(Stored items from a collection)
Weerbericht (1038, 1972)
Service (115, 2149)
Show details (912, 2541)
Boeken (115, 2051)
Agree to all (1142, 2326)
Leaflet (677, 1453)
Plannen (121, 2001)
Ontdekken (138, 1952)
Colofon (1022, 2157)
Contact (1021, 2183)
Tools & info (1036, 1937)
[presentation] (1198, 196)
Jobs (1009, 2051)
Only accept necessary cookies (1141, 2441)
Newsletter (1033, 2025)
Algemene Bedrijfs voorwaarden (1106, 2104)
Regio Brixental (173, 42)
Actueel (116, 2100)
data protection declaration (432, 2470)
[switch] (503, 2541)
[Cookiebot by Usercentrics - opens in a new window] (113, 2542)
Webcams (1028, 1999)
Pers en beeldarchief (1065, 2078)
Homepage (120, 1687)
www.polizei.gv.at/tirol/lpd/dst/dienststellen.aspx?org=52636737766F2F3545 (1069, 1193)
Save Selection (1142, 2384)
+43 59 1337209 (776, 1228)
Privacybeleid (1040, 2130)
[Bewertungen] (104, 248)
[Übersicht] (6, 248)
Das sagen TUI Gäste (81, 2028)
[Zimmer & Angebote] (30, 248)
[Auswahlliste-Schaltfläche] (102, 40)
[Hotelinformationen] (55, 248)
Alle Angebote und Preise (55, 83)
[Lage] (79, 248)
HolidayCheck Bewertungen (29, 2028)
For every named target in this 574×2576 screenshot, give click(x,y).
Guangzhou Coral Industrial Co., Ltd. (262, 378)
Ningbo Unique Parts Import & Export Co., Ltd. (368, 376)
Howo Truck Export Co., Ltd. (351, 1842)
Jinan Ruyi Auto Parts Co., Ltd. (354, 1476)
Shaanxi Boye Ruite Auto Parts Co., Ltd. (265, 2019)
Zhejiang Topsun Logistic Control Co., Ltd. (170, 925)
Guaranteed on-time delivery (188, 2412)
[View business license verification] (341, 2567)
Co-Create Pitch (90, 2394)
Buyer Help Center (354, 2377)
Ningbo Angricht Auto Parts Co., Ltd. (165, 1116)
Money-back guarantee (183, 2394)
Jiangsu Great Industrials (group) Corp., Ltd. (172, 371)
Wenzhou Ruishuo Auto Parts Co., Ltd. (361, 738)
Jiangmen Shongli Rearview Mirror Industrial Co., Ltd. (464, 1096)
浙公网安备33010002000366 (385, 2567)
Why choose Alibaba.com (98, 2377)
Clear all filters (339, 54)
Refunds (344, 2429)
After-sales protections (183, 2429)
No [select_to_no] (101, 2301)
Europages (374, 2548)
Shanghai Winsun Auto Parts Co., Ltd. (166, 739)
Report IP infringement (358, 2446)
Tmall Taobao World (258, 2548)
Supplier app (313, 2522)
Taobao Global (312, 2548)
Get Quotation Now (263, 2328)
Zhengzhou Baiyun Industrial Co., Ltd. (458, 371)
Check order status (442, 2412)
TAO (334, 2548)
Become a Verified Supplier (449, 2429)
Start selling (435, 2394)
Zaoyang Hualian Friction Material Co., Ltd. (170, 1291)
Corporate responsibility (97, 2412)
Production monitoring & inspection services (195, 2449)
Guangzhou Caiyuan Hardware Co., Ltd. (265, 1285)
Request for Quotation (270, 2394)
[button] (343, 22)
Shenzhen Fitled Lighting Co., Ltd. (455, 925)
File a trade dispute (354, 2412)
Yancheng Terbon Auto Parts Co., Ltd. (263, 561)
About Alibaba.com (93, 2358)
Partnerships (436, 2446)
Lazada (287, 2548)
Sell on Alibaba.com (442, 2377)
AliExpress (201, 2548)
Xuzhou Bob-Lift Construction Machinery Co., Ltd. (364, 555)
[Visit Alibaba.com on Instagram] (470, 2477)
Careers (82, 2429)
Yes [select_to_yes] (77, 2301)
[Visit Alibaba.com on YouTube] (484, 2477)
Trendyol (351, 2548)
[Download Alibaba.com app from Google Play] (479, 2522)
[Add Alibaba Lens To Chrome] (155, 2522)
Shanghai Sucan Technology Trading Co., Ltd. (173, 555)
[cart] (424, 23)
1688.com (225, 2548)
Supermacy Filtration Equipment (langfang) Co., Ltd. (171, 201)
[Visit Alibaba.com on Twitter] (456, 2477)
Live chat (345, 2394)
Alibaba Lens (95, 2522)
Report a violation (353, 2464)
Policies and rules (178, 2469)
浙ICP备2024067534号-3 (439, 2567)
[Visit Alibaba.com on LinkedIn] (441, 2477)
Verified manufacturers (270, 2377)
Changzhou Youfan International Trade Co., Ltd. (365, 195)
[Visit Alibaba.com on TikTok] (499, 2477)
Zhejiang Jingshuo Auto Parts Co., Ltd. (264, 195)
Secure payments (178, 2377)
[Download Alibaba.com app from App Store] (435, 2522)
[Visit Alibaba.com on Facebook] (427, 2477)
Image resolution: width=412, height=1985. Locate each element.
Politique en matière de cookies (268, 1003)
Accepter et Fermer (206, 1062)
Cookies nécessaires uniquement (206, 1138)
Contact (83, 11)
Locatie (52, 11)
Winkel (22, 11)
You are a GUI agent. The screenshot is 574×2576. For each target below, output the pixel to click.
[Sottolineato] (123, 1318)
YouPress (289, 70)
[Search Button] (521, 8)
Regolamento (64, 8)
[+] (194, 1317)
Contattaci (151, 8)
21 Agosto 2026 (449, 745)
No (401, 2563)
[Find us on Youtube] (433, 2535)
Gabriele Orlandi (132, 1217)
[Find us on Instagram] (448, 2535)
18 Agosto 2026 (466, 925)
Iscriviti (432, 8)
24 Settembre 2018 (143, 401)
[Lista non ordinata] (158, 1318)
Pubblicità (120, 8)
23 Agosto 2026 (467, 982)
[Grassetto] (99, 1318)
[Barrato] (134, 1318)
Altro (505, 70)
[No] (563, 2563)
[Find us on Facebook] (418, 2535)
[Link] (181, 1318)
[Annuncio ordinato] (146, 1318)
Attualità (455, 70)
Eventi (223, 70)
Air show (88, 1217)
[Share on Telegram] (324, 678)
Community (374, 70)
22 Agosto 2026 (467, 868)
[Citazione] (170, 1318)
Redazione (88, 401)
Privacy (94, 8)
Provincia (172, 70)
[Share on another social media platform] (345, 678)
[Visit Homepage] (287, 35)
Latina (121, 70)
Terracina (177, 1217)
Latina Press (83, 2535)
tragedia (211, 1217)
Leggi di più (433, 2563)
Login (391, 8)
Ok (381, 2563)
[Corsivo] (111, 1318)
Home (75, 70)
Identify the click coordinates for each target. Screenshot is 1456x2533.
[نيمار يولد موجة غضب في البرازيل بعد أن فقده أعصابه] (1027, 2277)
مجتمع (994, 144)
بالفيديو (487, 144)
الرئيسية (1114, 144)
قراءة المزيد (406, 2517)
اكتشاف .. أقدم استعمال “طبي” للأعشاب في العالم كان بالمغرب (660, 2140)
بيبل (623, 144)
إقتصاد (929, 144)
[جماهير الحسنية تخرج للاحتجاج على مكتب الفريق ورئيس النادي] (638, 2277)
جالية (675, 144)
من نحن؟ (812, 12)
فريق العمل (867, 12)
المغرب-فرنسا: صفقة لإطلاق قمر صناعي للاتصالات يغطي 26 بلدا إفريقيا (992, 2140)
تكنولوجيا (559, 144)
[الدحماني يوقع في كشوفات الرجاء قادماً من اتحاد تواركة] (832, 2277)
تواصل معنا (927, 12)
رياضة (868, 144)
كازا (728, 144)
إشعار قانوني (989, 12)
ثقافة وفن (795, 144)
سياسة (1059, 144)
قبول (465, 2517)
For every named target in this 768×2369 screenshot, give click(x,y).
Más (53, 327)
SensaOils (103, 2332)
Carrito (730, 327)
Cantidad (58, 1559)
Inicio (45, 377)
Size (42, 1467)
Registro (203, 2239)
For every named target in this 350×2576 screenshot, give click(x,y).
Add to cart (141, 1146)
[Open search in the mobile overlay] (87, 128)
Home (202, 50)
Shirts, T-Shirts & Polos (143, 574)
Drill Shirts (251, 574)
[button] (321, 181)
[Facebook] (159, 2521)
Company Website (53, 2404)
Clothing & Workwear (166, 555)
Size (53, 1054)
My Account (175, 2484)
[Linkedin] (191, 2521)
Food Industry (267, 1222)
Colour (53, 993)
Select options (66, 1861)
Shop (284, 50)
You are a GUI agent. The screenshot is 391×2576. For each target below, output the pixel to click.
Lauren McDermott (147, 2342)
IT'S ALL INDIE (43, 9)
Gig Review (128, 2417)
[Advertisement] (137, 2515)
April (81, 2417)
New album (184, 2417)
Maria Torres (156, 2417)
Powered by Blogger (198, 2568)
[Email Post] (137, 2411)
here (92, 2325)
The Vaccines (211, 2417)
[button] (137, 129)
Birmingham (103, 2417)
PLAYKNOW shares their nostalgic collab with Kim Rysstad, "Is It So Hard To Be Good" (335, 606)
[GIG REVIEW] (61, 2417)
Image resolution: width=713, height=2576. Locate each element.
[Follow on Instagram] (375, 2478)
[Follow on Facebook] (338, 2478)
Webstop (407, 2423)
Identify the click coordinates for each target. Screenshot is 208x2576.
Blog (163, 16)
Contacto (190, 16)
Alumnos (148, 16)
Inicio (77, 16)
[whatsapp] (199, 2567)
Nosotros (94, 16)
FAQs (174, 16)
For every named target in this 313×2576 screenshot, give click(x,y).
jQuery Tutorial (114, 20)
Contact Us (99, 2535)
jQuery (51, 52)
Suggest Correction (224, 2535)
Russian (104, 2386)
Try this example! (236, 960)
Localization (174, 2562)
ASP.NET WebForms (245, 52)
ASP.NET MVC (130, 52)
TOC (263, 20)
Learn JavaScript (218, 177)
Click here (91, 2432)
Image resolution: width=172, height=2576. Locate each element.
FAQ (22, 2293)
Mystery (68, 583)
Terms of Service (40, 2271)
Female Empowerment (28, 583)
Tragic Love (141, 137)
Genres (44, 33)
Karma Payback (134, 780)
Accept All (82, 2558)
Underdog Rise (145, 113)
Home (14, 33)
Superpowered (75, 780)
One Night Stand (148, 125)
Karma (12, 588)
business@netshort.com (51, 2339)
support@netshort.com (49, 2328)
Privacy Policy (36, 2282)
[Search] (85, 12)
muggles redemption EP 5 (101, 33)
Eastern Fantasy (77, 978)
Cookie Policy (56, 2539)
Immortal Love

• Work instructions:
Copy out each line of the data above, exactly, if it lies between the line holding "اكتشاف .. أقدم" and the line holding "[Email Post] (137, 2411)", inclusive; copy no other line.

• Task output:
اكتشاف .. أقدم استعمال “طبي” للأعشاب في العالم كان بالمغرب (660, 2140)
بيبل (623, 144)
إقتصاد (929, 144)
[جماهير الحسنية تخرج للاحتجاج على مكتب الفريق ورئيس النادي] (638, 2277)
جالية (675, 144)
من نحن؟ (812, 12)
فريق العمل (867, 12)
المغرب-فرنسا: صفقة لإطلاق قمر صناعي للاتصالات يغطي 26 بلدا إفريقيا (992, 2140)
تكنولوجيا (559, 144)
[الدحماني يوقع في كشوفات الرجاء قادماً من اتحاد تواركة] (832, 2277)
تواصل معنا (927, 12)
رياضة (868, 144)
كازا (728, 144)
إشعار قانوني (989, 12)
ثقافة وفن (795, 144)
سياسة (1059, 144)
قبول (465, 2517)
For every named target in this 768×2369 screenshot, give click(x,y).
Más (53, 327)
SensaOils (103, 2332)
Carrito (730, 327)
Cantidad (58, 1559)
Inicio (45, 377)
Size (42, 1467)
Registro (203, 2239)
For every named target in this 350×2576 screenshot, give click(x,y).
Add to cart (141, 1146)
[Open search in the mobile overlay] (87, 128)
Home (202, 50)
Shirts, T-Shirts & Polos (143, 574)
Drill Shirts (251, 574)
[button] (321, 181)
[Facebook] (159, 2521)
Company Website (53, 2404)
Clothing & Workwear (166, 555)
Size (53, 1054)
My Account (175, 2484)
[Linkedin] (191, 2521)
Food Industry (267, 1222)
Colour (53, 993)
Select options (66, 1861)
Shop (284, 50)
You are a GUI agent. The screenshot is 391×2576. For each target below, output the pixel to click.
Lauren McDermott (147, 2342)
IT'S ALL INDIE (43, 9)
Gig Review (128, 2417)
[Advertisement] (137, 2515)
April (81, 2417)
New album (184, 2417)
Maria Torres (156, 2417)
Powered by Blogger (198, 2568)
[Email Post] (137, 2411)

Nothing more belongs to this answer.